# Entries on target coordinates:
================
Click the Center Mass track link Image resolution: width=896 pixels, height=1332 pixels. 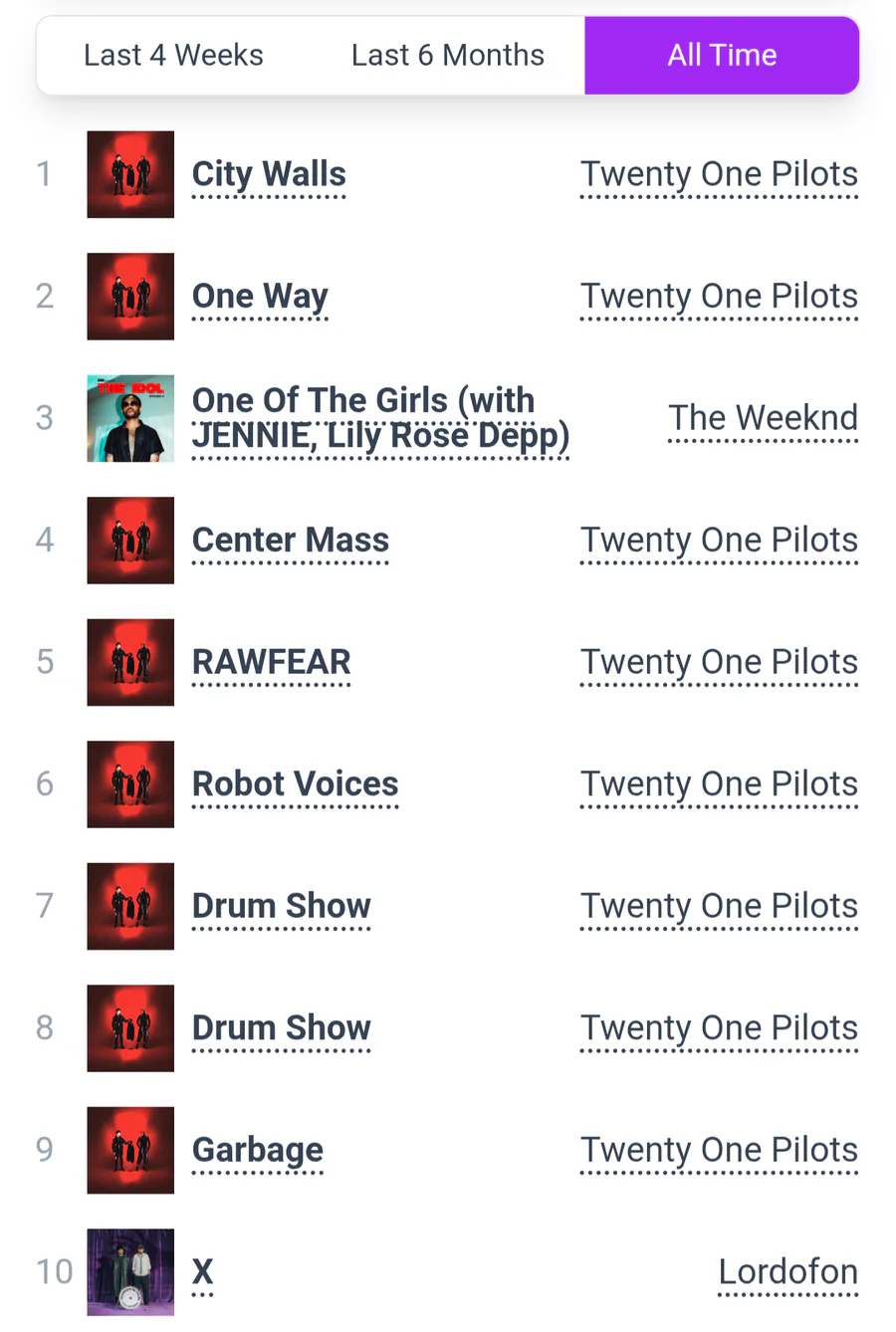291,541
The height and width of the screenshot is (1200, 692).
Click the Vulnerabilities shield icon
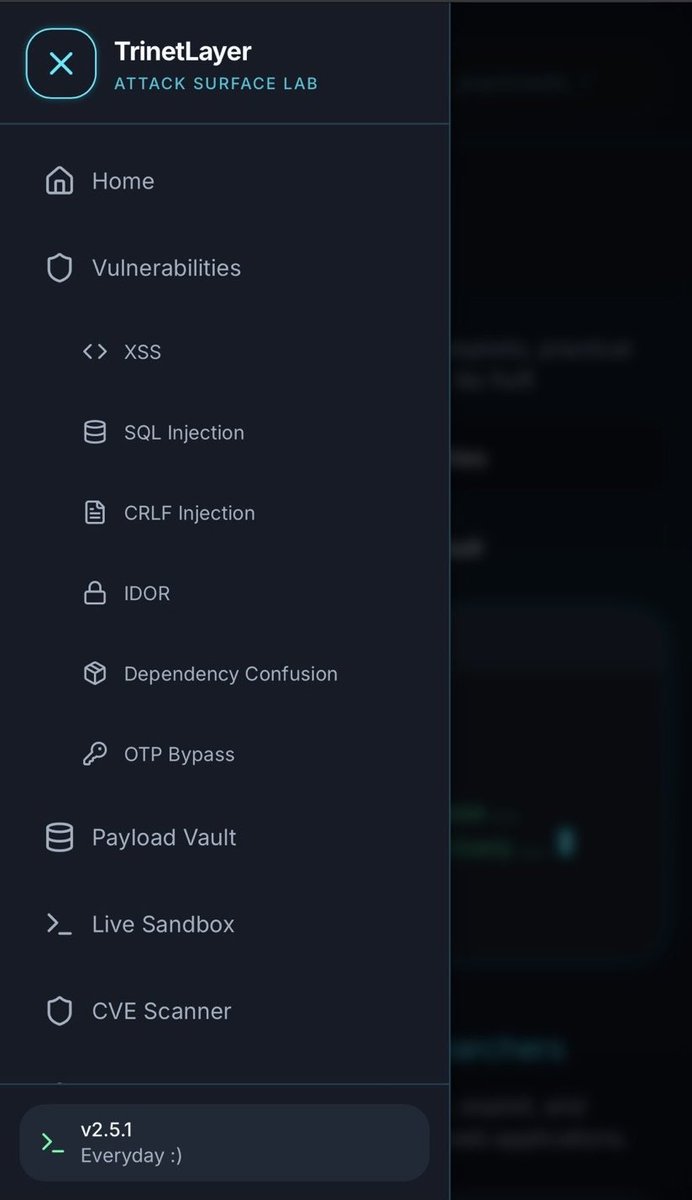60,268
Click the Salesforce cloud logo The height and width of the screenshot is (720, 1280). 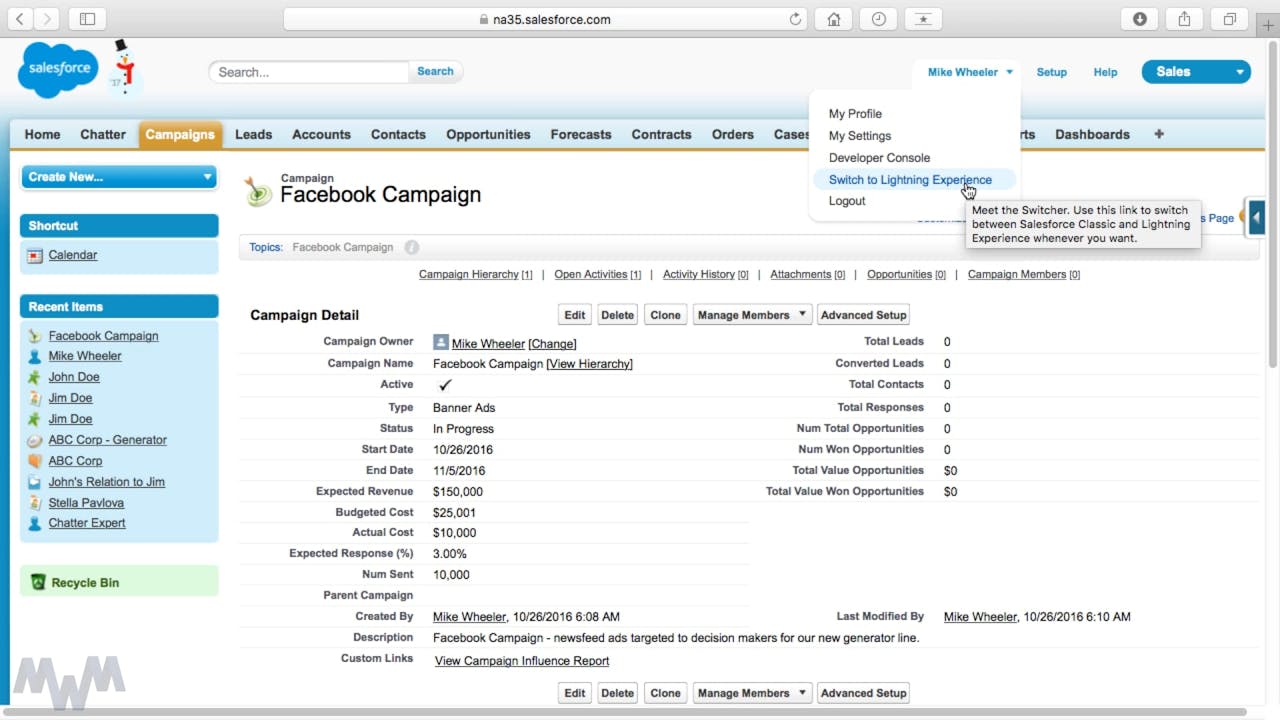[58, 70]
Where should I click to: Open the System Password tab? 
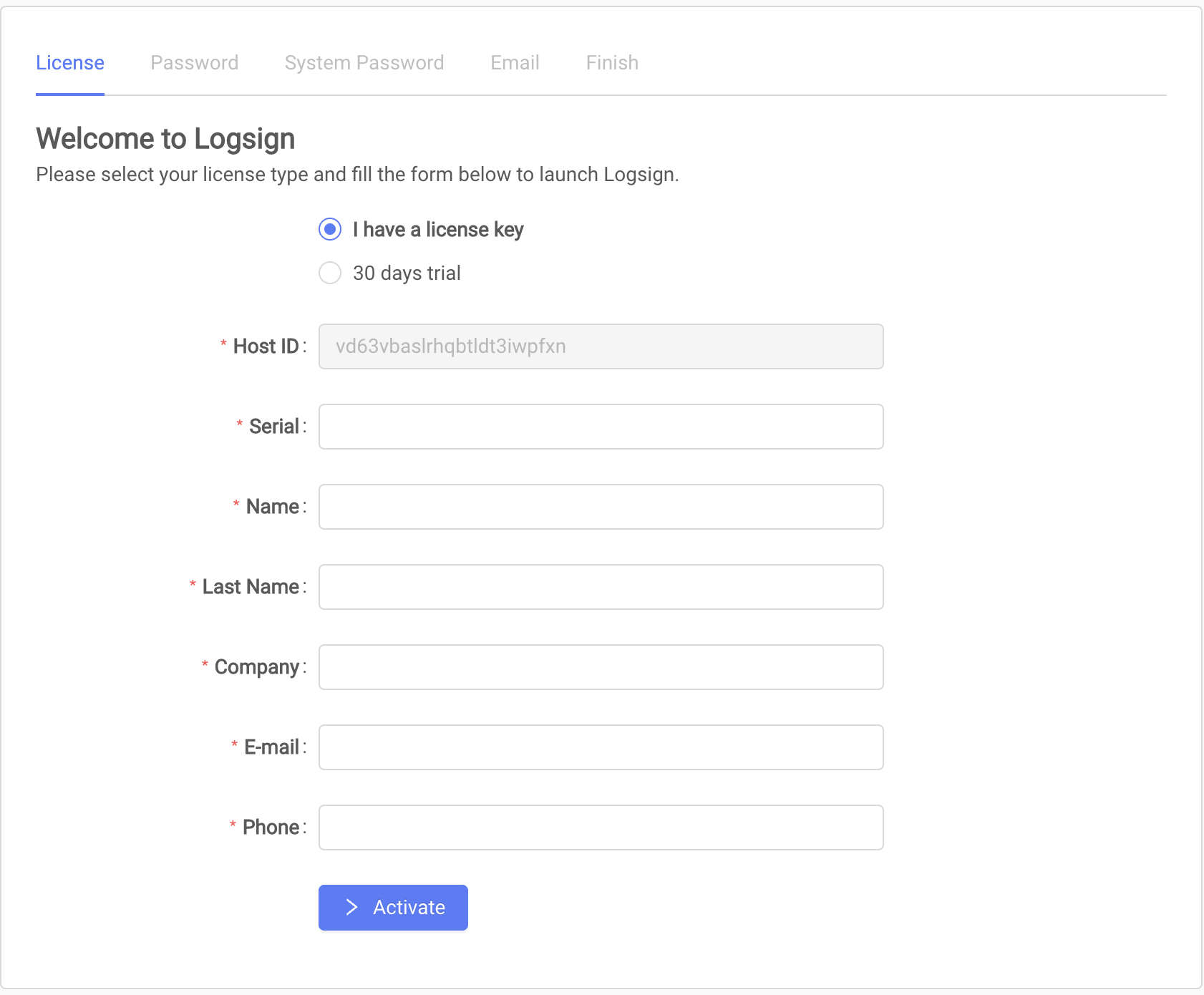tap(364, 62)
================
# What to work on:
Repeat the records verbatim, starting at the line containing "Where should I" and ending at the end of the records, leaving the pictures out of your answer.

# Solution to this task:
Where should I click to: Open the System Password tab? 
tap(364, 62)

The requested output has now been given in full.